Awarding a contract for the $54 million stadium in Lowertown without multiple bids was illegal, Taxpayers League says.
St. Paul officials have come under fire in a lawsuit filed Friday that alleges that the city erred in how it awarded a contract for construction of the new Saints ballpark in Lowertown.
The Taxpayers League of Minnesota, as well as Greg Copeland, chairman of the St. Paul GOP City Committee, sued the city over its awarding of the contract to design and build the $54 million ballpark to Minneapolis-based Ryan Companies without a competitive bidding process, which they say violates city ordinances and state statutes. The suit argues that the contract is therefore illegal and that work on the project should halt until the contract can be rebid using a competitive process.
"What there is a need for is to make sure that we have competition so that our tax dollars are prudently spent," said Dean Thomson, the attorney representing the plaintiffs, on Saturday.
He added that it is still so early in the project that the bid could be restarted with little harm done.
Last month, St. Paul was awarded $25 million in grant money from the Minnesota Department of Employment and Economic Development to build the new minor league ballpark, which is to be located near the Farmers Market. The city and the Saints will pay for the rest of the project's cost.

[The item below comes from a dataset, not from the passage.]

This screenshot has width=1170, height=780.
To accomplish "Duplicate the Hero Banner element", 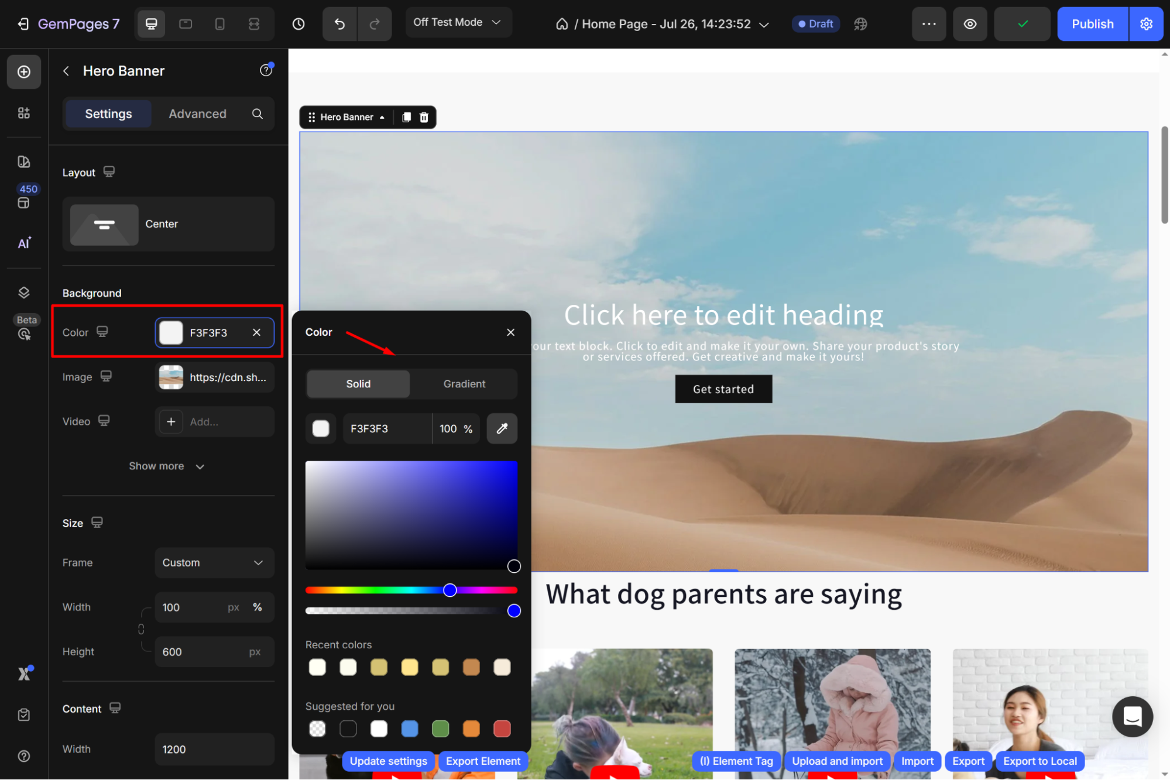I will (406, 117).
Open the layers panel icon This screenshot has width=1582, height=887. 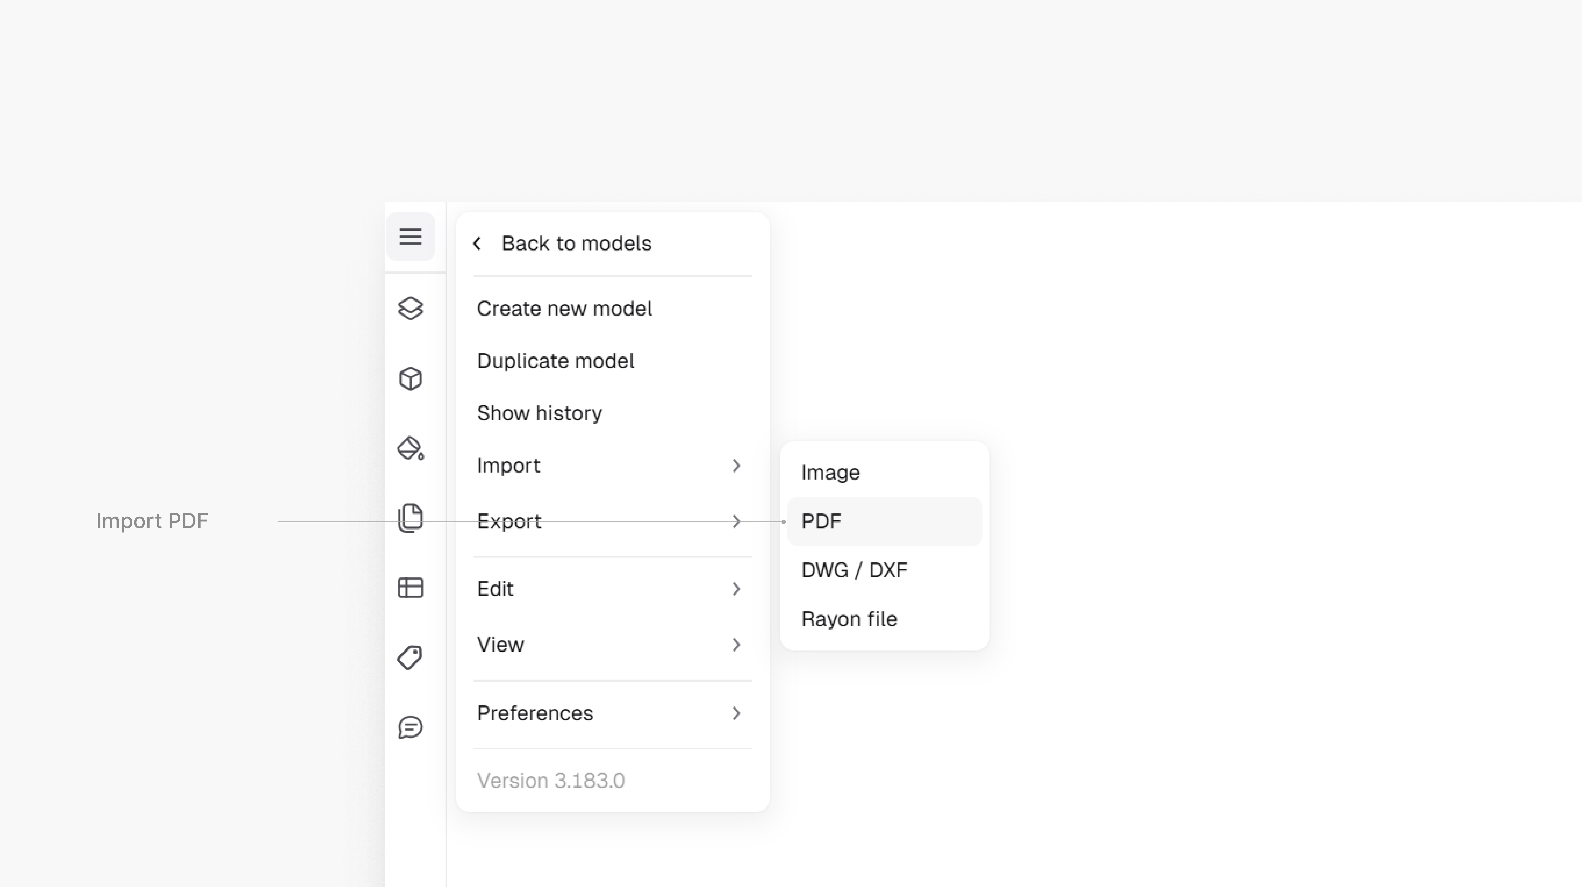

The day after it was announced that St. Paul would receive the grant funds, the city awarded Ryan Companies the design-and-build contract.
St. Paul city attorney Sara Grewing said Saturday that her office is still reviewing the lawsuit and will have further comment this week.
The 7,000-seat ballpark will host Saints games as well as amateur sporting events. The ballpark project promises at least 248 jobs, including 225 in construction, and is expected to bring 400,000 visitors to Lowertown and $10 million a year to the city. The ballpark is scheduled to be ready by 2015.